On page 9, the author writes that while deterrence worked against communism since it was state-based, Islamic fundamentalism is not state-based (except for Iran) and that the US needs a different conceptual strategy — legitimacy. It is interesting that Abdul Monem Said Aly, a renowned Egyptian, did not make the same argument when the Mubarak regime crushed — and thereby deterred — Ga’ama Islamiya activity in the 1990’s. It may also be noted that military action has also served to deter Hamas, Islamic Jihad, Al Aqsa Martyrs Brigades and others, reducing substantially the attack levels of 2000-2004. While it has not stopped all violence, to assume it had no material effect is to ignore the facts. A recent Foreign Affairs article made this point quite convincingly. (See Daniel Byman, “Do Targeted killings Work?,” Foreign Affairs, March/April 2006; Vol. 85, No. 2, pp. 95-111.) Also on page 9, the author argues that a new policy of seeking legitimacy — defined as promoting “broad acceptance of our behavior” — should be substituted for our current policy of deterrence, as opposed to working hand in hand with deterrence. This defies experience.

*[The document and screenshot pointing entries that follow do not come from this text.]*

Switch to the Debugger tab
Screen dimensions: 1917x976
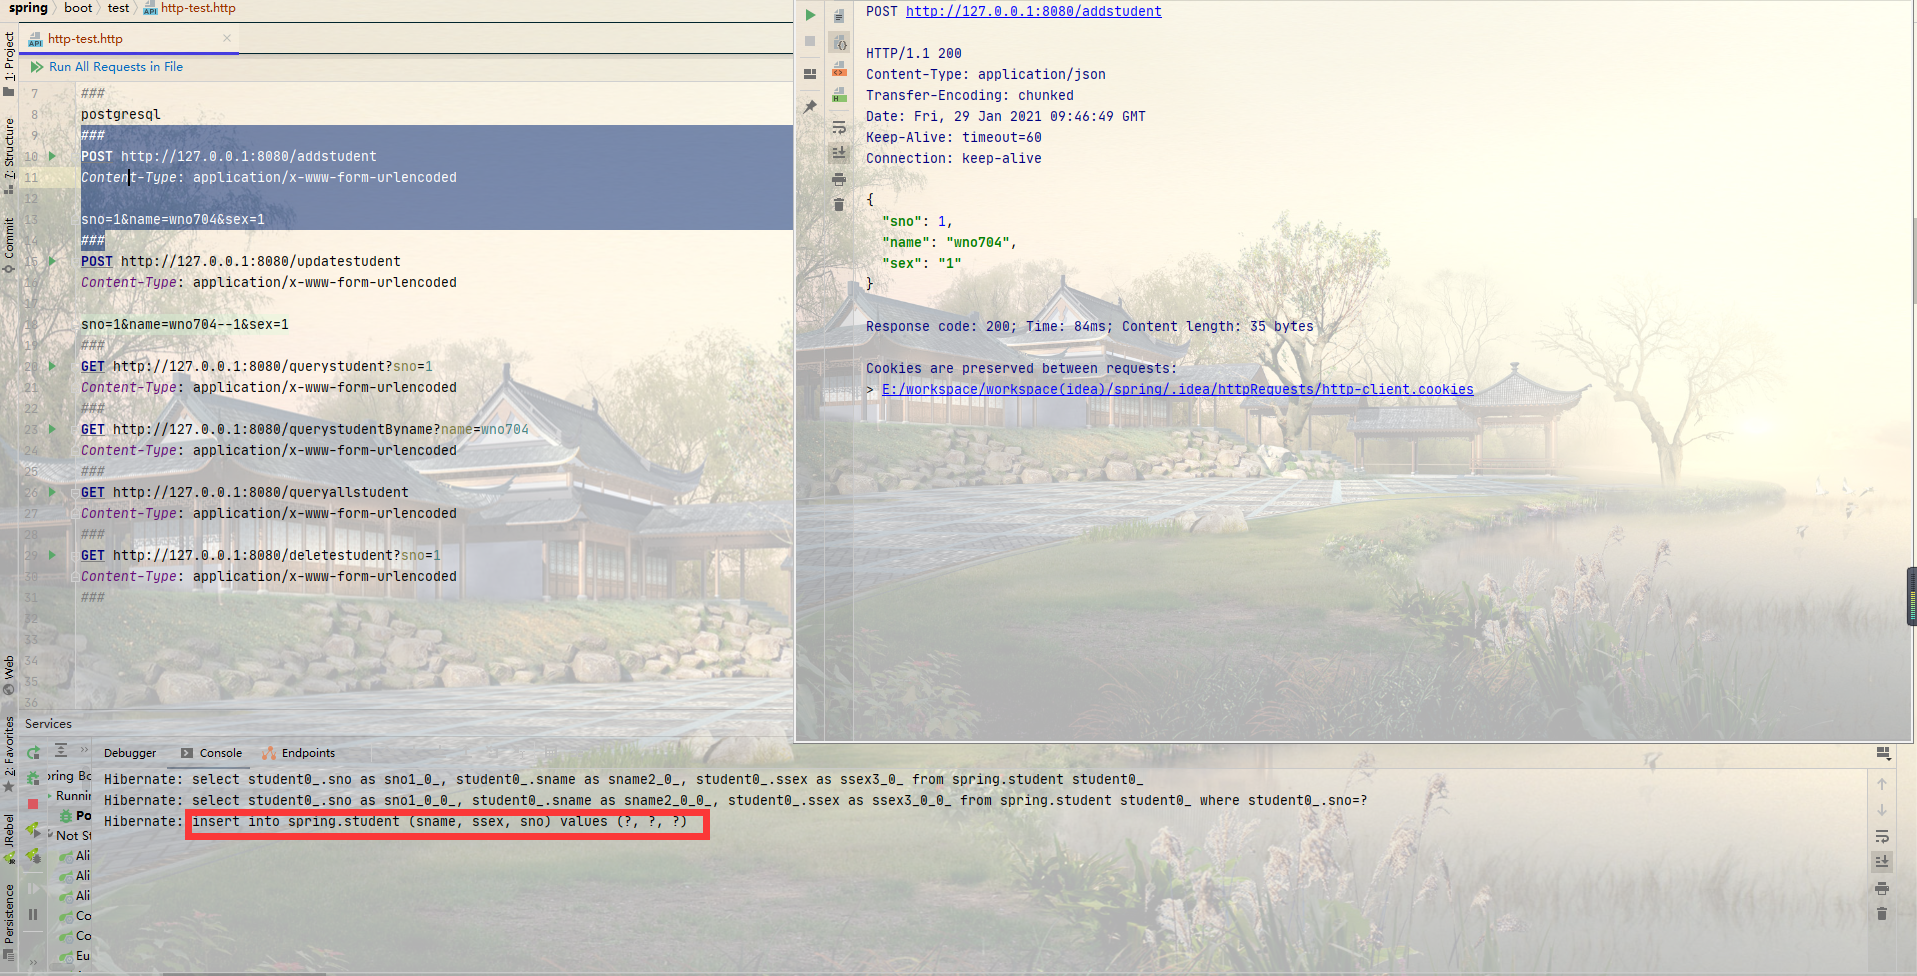pos(130,753)
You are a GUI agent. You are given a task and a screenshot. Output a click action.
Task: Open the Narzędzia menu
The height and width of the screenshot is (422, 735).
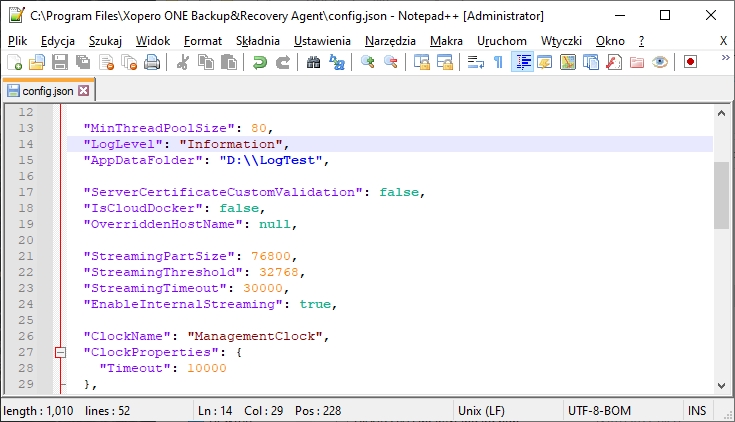point(390,40)
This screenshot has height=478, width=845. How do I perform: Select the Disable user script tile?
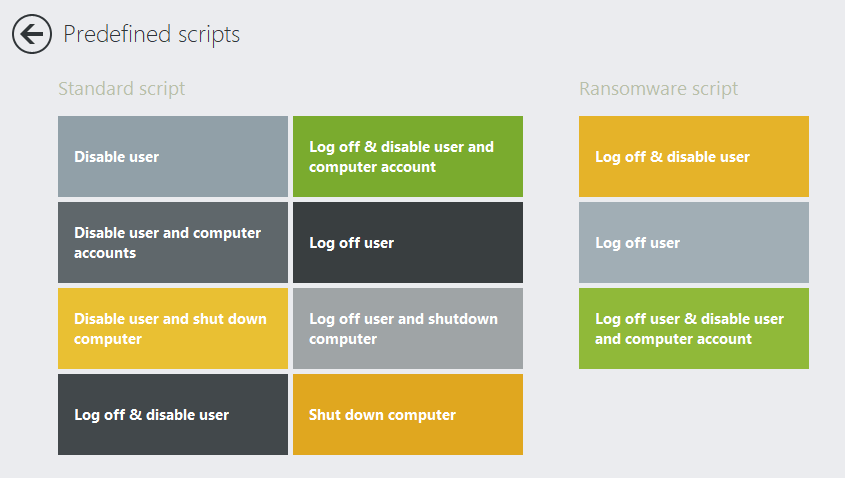tap(172, 157)
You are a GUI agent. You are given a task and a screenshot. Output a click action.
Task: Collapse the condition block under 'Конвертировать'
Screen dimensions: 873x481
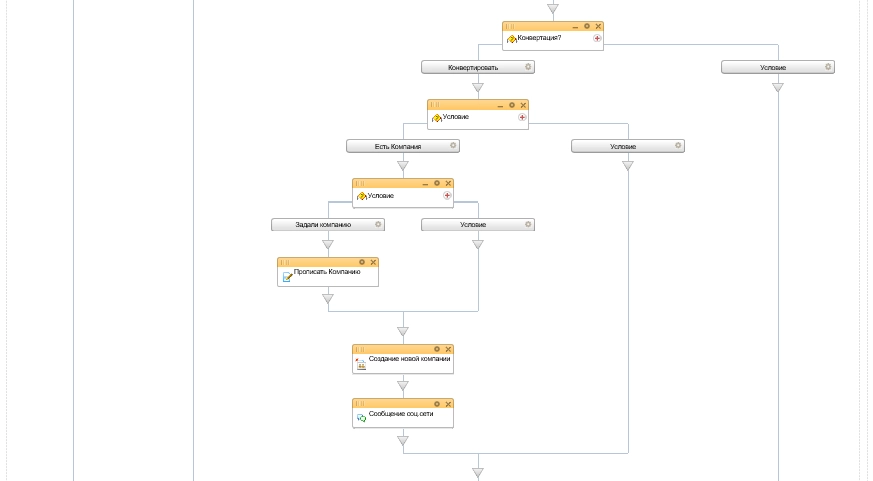tap(500, 105)
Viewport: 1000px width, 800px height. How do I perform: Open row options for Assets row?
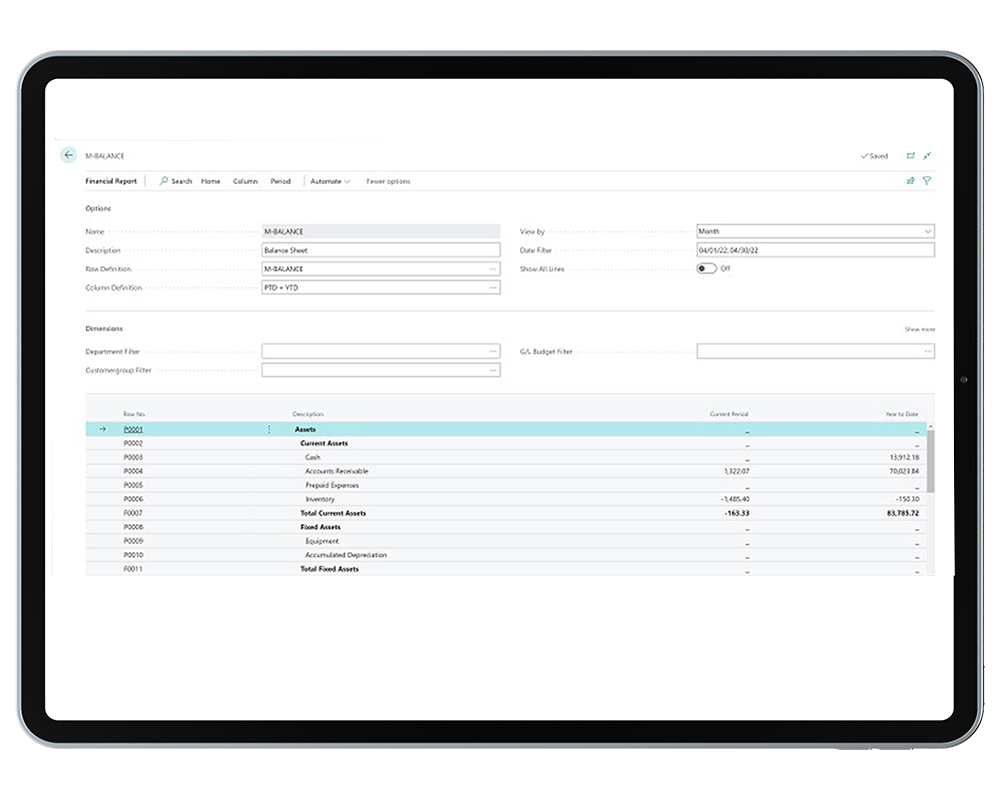268,429
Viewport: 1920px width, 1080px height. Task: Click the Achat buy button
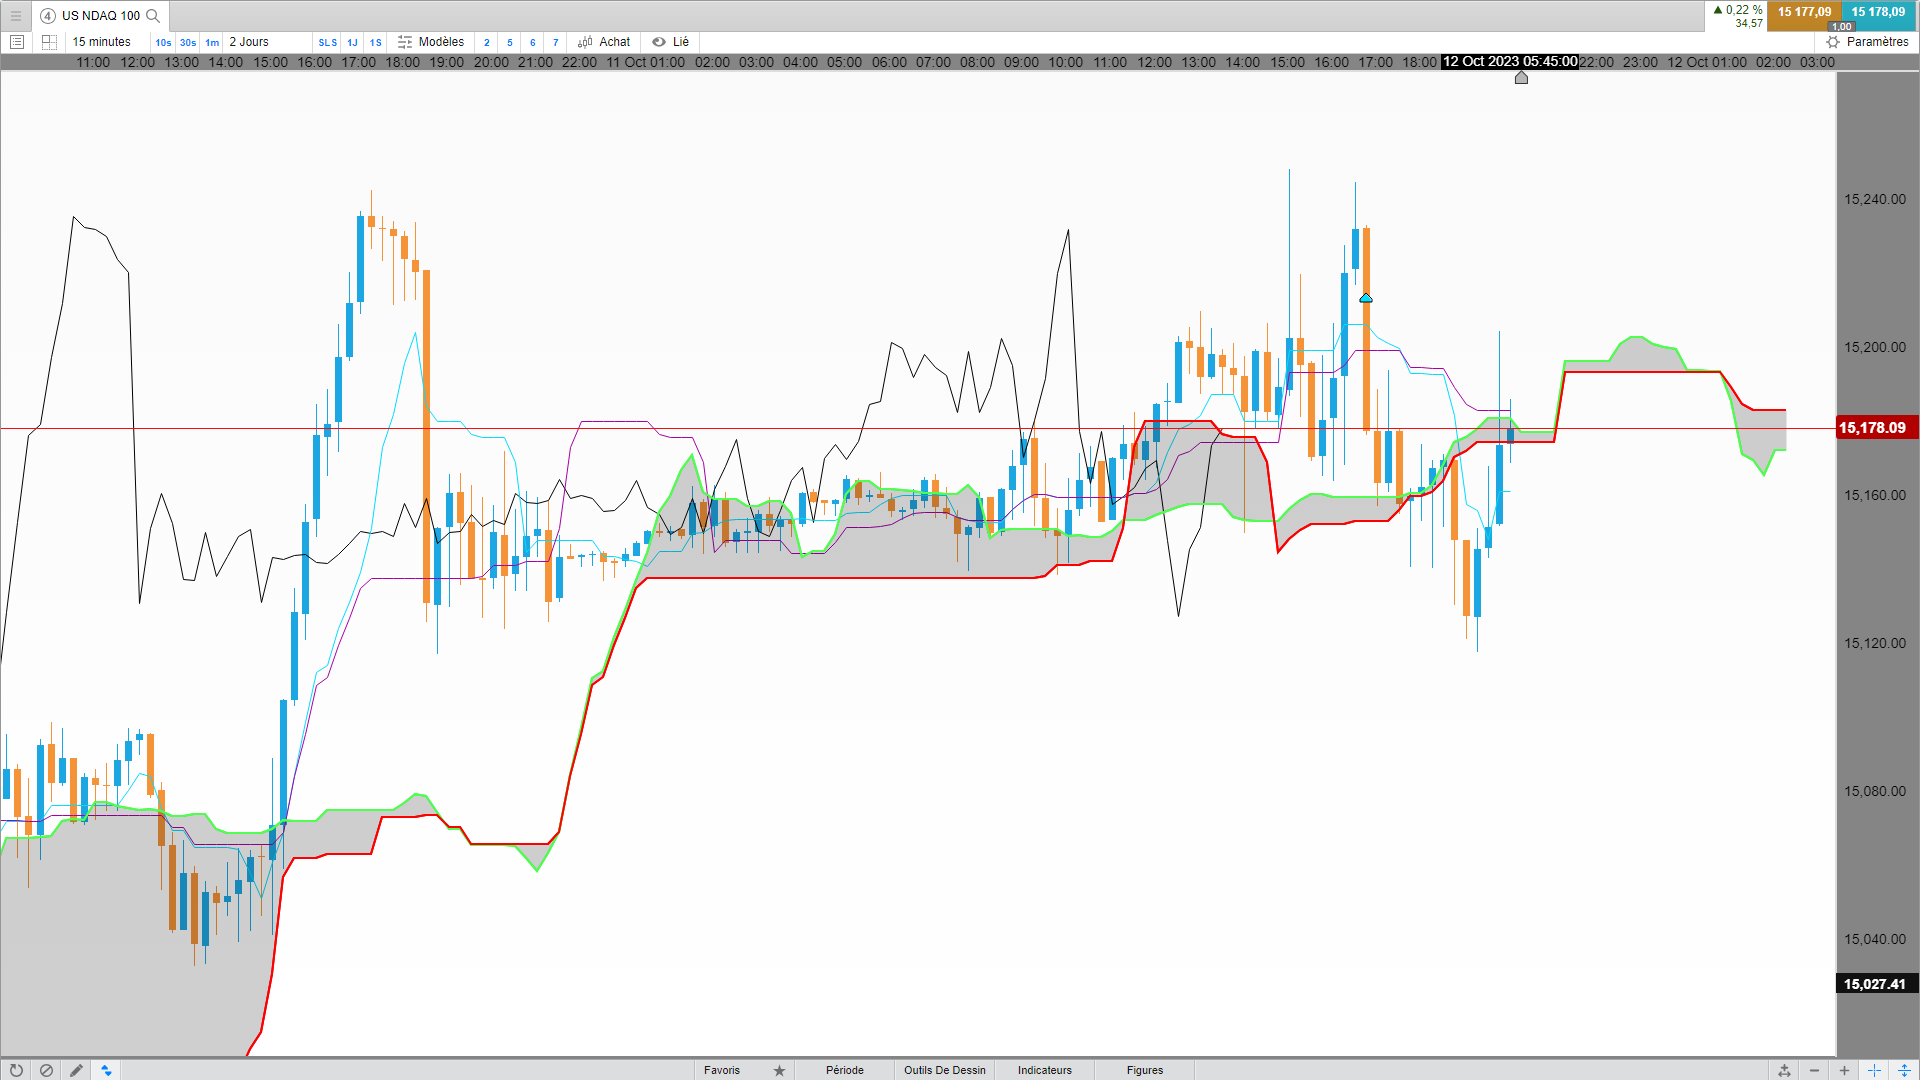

The last sentence is quite remarkable in its call for “the creation of a coalition of states united by shared values and aimed at facing the challenge of Islamic fundamentalism…” Where does Saudi Arabia fall in this new topography of shared values? It is hard to imagine a situation of ‘shared values’ as opposed to occasional ‘shared interests’ given their Wahhabi religious establishment and its funding of the global jihadist worldview.

I am concerned that this Brief falls short of the top academic standards Brandeis sets for itself.